PROBLEM TO SOLVE. Leave out every picture and set down, exactly, the lines below from the one holding "Where should I" up to and including the one holding "Task: Go to the previous date arrow".

**** RECORDS ****

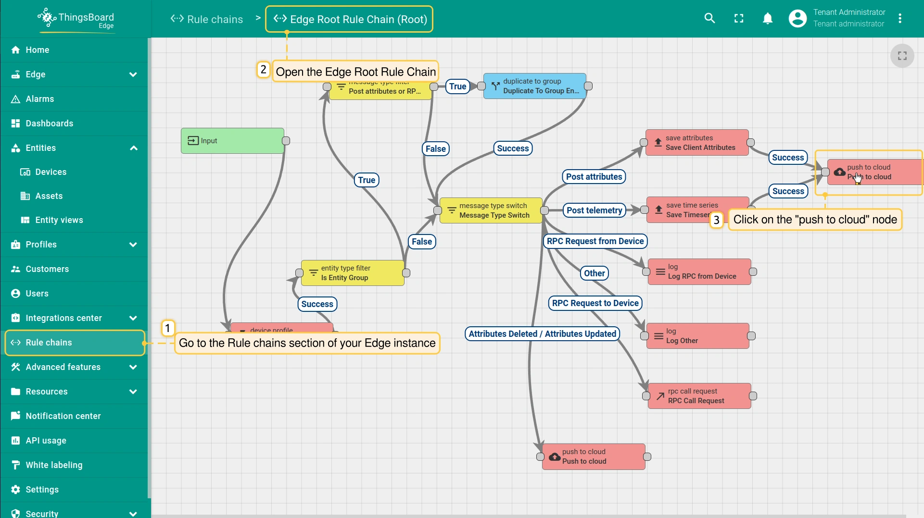The width and height of the screenshot is (924, 518).
Task: Expand the rule chain canvas fullscreen
Action: (902, 56)
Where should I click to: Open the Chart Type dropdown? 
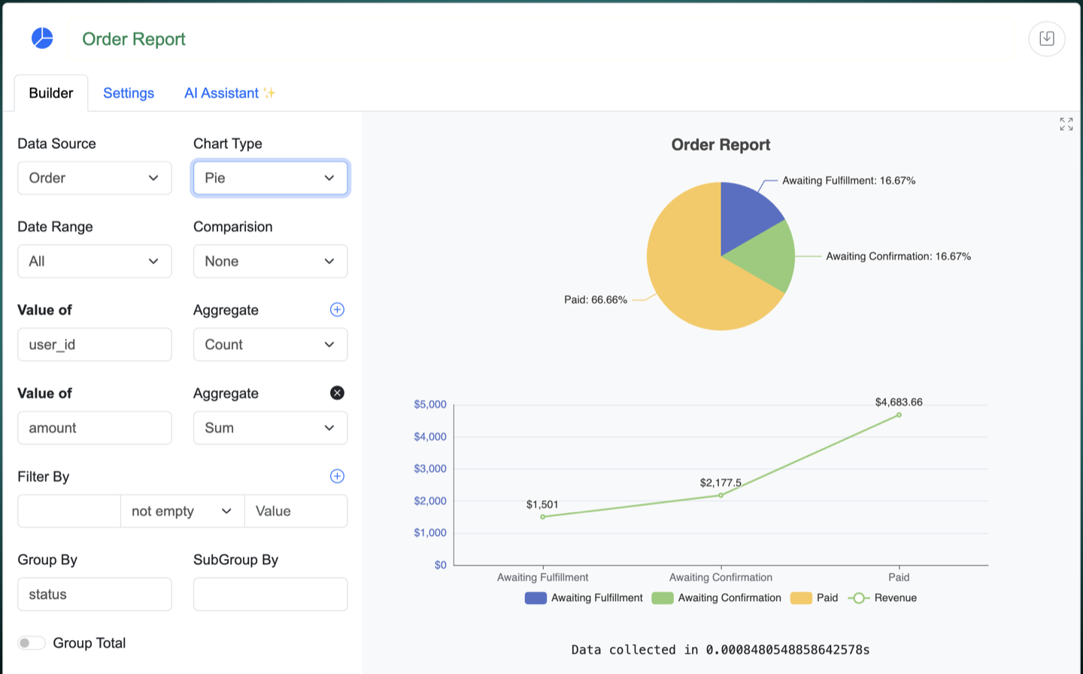click(x=270, y=178)
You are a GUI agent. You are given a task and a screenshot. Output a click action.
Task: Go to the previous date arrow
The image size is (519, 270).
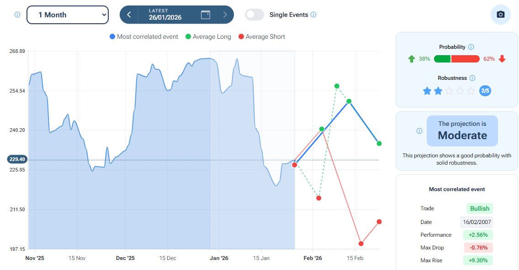[x=129, y=15]
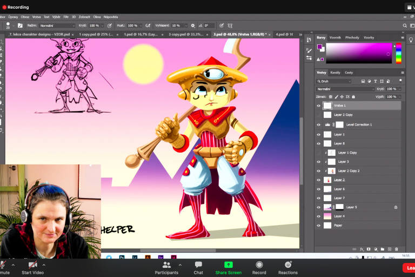415x277 pixels.
Task: Click the new adjustment layer icon
Action: pyautogui.click(x=376, y=249)
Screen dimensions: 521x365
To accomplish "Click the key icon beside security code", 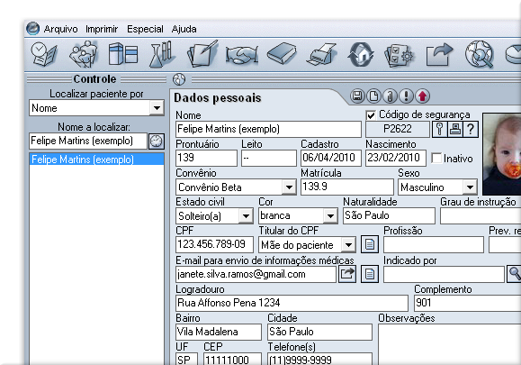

****

RESULT FOR THIS EXERCISE.
Where should I click to: Open the Chart Type dropdown? 
click(x=270, y=178)
You are a GUI agent. You are given a task and a screenshot. Output a click action.
Task: Go to the previous date arrow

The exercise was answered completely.